- The records
== Segment start ==
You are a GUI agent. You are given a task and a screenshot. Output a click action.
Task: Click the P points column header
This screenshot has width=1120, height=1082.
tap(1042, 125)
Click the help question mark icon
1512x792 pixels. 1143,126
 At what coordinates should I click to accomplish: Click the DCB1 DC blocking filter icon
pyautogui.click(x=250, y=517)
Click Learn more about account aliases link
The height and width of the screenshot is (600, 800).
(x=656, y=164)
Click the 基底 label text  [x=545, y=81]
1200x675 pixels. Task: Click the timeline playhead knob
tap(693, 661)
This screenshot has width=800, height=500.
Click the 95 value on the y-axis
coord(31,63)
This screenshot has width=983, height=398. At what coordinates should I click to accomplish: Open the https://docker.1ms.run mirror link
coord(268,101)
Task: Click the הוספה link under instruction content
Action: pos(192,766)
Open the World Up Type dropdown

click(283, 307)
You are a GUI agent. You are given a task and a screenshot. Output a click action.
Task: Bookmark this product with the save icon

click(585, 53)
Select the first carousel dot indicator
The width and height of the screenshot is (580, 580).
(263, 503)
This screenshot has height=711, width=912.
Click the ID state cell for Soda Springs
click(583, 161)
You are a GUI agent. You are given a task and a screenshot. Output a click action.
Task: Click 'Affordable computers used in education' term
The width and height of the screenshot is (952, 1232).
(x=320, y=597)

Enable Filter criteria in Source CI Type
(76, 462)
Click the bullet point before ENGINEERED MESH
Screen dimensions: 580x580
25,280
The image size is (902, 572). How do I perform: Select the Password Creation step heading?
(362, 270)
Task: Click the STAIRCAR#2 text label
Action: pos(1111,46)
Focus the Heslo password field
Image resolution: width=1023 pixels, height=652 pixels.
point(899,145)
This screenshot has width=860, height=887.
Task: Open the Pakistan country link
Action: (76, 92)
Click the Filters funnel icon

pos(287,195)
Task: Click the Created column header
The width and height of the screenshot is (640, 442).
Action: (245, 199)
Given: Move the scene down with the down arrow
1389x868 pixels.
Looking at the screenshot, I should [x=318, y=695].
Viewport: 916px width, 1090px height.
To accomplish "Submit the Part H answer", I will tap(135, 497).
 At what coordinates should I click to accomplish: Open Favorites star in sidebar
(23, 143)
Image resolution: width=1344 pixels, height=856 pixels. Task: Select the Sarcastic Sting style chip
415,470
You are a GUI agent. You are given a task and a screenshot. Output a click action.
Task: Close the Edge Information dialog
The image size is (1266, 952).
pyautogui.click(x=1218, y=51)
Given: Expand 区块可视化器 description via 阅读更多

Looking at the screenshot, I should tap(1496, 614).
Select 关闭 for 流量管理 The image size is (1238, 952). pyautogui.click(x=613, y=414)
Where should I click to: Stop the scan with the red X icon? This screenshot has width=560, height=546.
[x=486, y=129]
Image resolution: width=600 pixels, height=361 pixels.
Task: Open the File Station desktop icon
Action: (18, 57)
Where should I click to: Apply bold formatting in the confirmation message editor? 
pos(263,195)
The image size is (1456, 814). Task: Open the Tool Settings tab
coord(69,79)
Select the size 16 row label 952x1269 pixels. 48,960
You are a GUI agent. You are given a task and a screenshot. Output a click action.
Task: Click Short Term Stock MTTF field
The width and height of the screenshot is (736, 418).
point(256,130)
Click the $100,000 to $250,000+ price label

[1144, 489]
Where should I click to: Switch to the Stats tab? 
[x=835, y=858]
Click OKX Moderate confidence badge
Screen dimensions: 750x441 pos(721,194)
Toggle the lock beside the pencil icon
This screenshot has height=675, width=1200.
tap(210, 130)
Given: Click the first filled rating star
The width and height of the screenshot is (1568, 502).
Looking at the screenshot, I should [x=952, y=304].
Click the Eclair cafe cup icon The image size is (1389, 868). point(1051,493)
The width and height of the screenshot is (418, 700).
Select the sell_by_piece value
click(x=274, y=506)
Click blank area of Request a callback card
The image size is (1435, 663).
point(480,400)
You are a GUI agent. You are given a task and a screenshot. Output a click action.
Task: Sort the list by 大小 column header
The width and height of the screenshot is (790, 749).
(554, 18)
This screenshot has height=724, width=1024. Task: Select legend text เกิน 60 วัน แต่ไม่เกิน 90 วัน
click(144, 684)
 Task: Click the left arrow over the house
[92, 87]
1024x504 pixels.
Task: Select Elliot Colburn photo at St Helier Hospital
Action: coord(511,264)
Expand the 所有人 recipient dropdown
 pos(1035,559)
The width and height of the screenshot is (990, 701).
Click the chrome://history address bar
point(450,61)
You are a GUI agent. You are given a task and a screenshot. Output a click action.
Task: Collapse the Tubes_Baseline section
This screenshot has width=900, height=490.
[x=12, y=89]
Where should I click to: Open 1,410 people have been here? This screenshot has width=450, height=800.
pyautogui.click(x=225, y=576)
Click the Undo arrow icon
== Segment end ==
- What to produce
Where a line above contains the word "field", show that line.

- Output of the task
Focus the Heslo password field
Task: Click Short Term Stock MTTF field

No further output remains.